**Exercise details**
Find and return every line of the data that contains the word "label".

Records from a data source
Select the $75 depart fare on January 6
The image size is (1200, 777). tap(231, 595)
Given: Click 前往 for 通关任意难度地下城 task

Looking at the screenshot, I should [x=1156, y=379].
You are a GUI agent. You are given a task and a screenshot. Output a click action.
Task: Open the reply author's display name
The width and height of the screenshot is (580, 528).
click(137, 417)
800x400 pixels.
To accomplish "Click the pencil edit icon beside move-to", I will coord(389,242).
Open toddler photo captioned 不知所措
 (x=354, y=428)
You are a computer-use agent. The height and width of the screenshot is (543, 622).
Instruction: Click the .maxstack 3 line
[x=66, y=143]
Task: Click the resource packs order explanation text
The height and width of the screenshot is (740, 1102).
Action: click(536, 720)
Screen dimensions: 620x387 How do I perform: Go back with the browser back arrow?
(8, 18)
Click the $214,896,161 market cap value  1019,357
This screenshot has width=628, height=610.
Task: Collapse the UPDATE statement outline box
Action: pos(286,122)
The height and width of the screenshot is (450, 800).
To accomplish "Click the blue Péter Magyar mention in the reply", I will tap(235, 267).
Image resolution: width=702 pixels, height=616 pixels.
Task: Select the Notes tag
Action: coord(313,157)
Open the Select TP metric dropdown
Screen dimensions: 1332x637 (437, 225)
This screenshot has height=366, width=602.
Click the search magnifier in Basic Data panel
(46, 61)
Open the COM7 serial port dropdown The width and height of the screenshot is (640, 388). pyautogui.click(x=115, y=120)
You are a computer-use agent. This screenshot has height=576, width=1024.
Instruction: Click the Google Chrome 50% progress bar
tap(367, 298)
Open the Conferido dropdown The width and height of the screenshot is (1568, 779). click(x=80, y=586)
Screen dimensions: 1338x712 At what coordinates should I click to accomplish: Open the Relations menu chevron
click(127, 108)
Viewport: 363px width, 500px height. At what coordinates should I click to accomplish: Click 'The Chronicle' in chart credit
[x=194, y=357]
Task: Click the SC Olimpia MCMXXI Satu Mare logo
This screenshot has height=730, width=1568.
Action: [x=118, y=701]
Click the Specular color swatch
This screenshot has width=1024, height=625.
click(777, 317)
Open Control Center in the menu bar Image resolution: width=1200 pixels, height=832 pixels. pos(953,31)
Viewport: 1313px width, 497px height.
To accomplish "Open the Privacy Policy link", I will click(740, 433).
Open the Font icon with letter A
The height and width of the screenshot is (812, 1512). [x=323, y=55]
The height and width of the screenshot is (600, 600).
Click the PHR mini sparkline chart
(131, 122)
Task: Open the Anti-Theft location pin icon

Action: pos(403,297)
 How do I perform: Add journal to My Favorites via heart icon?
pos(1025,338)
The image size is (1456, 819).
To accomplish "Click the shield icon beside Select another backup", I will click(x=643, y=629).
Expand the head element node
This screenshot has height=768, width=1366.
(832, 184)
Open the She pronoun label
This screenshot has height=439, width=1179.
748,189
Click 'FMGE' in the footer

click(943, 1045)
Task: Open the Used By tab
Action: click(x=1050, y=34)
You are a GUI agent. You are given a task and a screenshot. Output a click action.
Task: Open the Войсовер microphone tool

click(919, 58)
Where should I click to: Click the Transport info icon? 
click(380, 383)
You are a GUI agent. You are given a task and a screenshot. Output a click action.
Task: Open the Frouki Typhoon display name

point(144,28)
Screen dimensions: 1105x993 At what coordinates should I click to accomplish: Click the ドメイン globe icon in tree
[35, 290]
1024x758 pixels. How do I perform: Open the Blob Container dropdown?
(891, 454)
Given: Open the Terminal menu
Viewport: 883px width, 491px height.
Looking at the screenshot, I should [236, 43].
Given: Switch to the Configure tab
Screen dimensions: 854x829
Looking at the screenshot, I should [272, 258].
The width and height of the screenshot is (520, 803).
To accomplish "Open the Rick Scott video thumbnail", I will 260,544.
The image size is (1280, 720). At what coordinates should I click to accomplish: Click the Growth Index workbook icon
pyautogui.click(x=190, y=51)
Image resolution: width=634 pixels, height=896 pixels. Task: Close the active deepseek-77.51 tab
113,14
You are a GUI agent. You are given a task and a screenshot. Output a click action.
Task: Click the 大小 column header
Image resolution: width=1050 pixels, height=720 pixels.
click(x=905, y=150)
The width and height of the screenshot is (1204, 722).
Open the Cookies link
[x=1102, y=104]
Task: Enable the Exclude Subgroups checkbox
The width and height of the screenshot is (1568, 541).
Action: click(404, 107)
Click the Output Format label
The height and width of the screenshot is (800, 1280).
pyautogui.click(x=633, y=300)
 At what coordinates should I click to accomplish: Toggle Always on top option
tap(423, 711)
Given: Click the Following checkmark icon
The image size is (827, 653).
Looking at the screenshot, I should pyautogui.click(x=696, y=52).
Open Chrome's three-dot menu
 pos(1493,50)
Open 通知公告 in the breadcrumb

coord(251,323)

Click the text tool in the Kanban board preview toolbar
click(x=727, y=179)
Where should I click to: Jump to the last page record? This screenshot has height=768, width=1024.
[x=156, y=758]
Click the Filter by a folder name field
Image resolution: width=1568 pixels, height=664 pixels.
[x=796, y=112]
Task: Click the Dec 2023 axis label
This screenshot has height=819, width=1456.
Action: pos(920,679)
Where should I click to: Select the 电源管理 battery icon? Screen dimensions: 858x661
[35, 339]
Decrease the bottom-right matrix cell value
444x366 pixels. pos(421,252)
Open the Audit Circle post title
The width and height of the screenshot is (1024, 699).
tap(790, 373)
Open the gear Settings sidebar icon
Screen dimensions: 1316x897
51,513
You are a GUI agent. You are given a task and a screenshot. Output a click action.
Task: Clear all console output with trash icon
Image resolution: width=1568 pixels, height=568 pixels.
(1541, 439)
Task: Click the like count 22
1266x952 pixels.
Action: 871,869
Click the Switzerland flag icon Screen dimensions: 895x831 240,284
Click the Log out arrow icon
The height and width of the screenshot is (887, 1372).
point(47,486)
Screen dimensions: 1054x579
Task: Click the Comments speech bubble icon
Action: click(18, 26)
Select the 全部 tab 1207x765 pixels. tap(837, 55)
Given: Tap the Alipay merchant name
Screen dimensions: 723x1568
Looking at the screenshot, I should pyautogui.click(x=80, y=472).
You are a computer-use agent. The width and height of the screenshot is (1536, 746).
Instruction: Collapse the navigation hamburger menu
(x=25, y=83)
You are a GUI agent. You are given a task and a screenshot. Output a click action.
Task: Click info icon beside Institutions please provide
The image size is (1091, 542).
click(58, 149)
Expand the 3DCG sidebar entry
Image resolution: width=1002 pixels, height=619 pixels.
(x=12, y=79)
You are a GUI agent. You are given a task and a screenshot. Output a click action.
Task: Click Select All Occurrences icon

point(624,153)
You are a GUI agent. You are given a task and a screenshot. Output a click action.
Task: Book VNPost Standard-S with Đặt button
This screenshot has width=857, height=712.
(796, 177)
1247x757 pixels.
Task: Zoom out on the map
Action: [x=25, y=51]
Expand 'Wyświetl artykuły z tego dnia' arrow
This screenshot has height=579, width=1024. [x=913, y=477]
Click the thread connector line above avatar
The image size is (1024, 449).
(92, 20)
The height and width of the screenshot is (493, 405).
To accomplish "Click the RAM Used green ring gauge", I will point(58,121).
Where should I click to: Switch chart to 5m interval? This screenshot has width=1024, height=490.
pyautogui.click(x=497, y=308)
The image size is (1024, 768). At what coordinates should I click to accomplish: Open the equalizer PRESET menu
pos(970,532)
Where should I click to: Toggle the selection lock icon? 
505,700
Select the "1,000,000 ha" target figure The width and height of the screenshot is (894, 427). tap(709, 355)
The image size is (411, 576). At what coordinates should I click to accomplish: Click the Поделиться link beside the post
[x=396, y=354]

**Answer for this exercise**
Open the She pronoun label
Click the Output Format label
Task: Click the Dec 2023 axis label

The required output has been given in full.